Feedforward network data processing, namely performing related operation on data obtained after parallel attention operation, wherein the part of input data is x _ in E R^17×1024The following sequence processing procedures are carried out:

linear processing into formula (18):

x_out₁＝Linear(x_in,dim＝1024,mlp_dim＝2048),x_out₁∈R^17×1024 (18)

the activation function layer is represented by formula (19):

x_out₂＝GELU(x_out₁),x_out₂∈R^17×1024 (19)

wherein, GELU (-) represents a GELU activation function;

the neuron activation layer operates as shown in formula (20):

x_out₃＝Dropout(x_out₂,dropout＝0.1),x_out₃∈R^17×1024 (20)

linear processing is shown in formula (21):

the neuron activation layer operates as shown in formula (22):

x_out₅＝Dropout(x_out₄,dropout＝0.1),x_out₅∈R^17×1024 (22)

x_out＝x_in[0],x_in∈R^17×1024,x_out∈R^1×1024 (24)

and performing the following operations on the output data in the following formula (25):

normalization:

x_out₁＝Norml(x_out),x_out₁∈R^1×1024 (25)

wherein Norml (. cndot.) represents the normalization treatment;

linear treatment is as in formula (26):

the activation function layer is represented by formula (27):

x_out₃＝GELU(x_out₂),x_out₃∈R^1×2048 (27)

wherein, GELU (-) represents a GELU activation function;

the neuron activation layer operates as follows (28):

x_out₄＝Dropout(x_out₃,dropout＝0.1),x_out₄∈R^1×2048 (28)

linear processing into formula (29):

the activation function layer is of formula (30):

x_out₆＝softmax(x_out₅),x_out₆∈R^1×num_class (30)

wherein, softmax (·) represents the softmax activation function, and the final action recognition result is obtained;

and step four, calculating the cross entropy loss of the action detection result and the class label target1, and optimizing the network parameters.

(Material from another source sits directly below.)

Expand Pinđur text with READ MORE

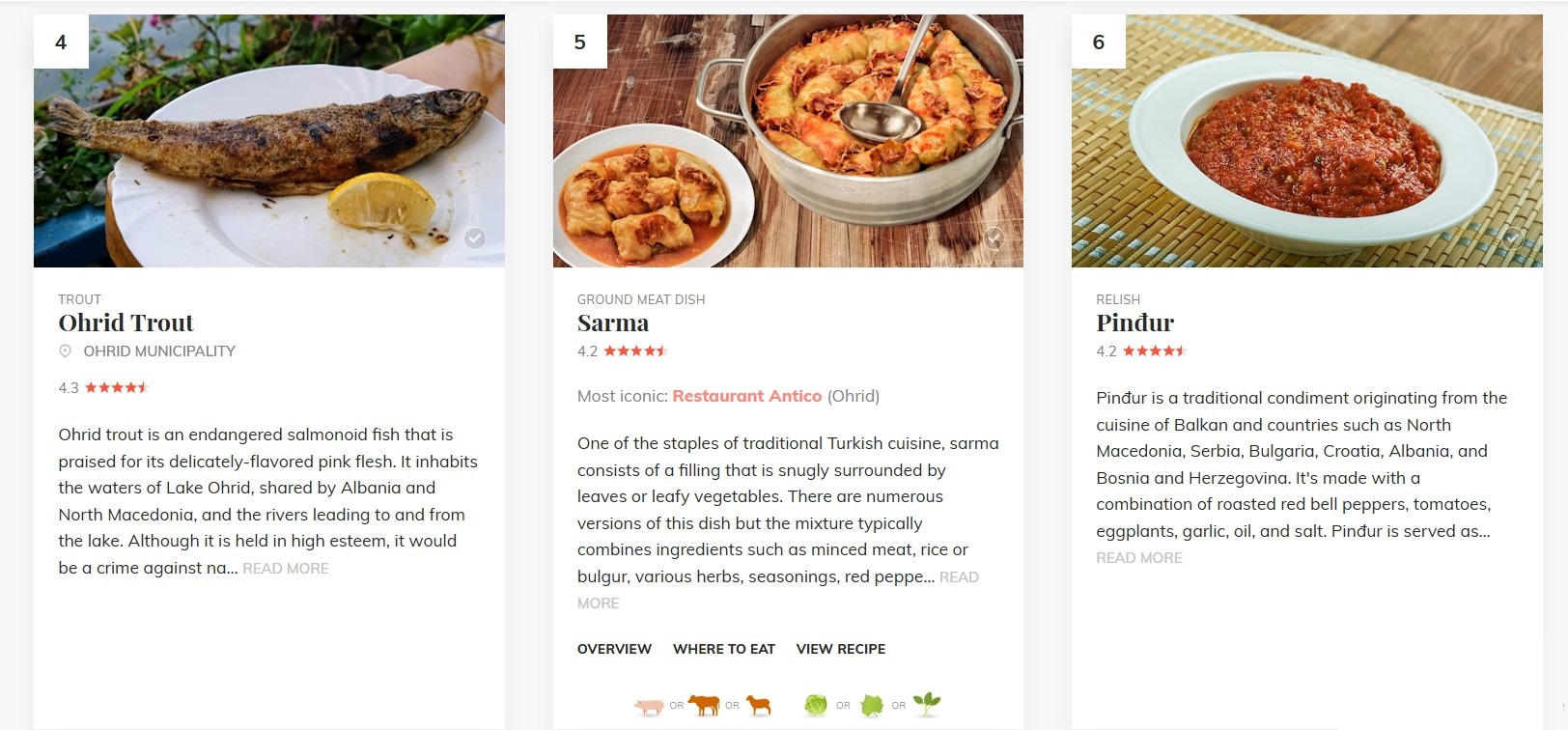(x=1138, y=558)
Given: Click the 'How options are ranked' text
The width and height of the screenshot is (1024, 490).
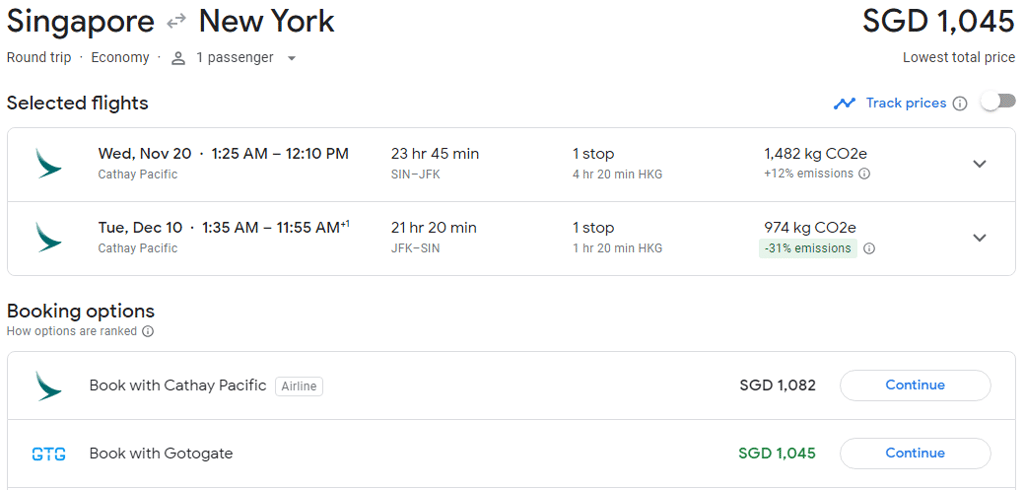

2. The behavior recognition method based on conversion module as claimed in claim 1, wherein reading the successive frame images and constructing the mask comprises the following processes:

input∈R^16×3×h×w (1)

wherein, h and w are the height and width of the zoomed picture;

key frame target tag information, target2, contains action tags,

3. The behavior recognition method based on the conversion module as claimed in claim 1, wherein the step two of obtaining the input data of the conversion module comprises the following processes:

tiling the continuous frame image data input with clip being 16 into a two-dimensional matrix, wherein the dimension change is as follows: input ∈ R^16×dWherein: d is 3 × h × w;

clip_fram＝Linear(input) (2)

in_data＝Cat(cls_token,clip_frame),cls_token∈R^1×1024,clip_frame∈R^16×1024 (3)

the position mask matrix mask operation includes the following processes:

mask＝Pad(mask,(1,0),value＝1) (5)

carrying out dimension transformation on the data mask to obtain two new matrixes as shown in formula (7):

obtaining a new mask input matrix is formula (8):

in_mask＝mask₁×mask₂ (8)

the dimensionality is as follows: in _ mask belongs to R^17×17Is used for the two-dimensional matrix of (1).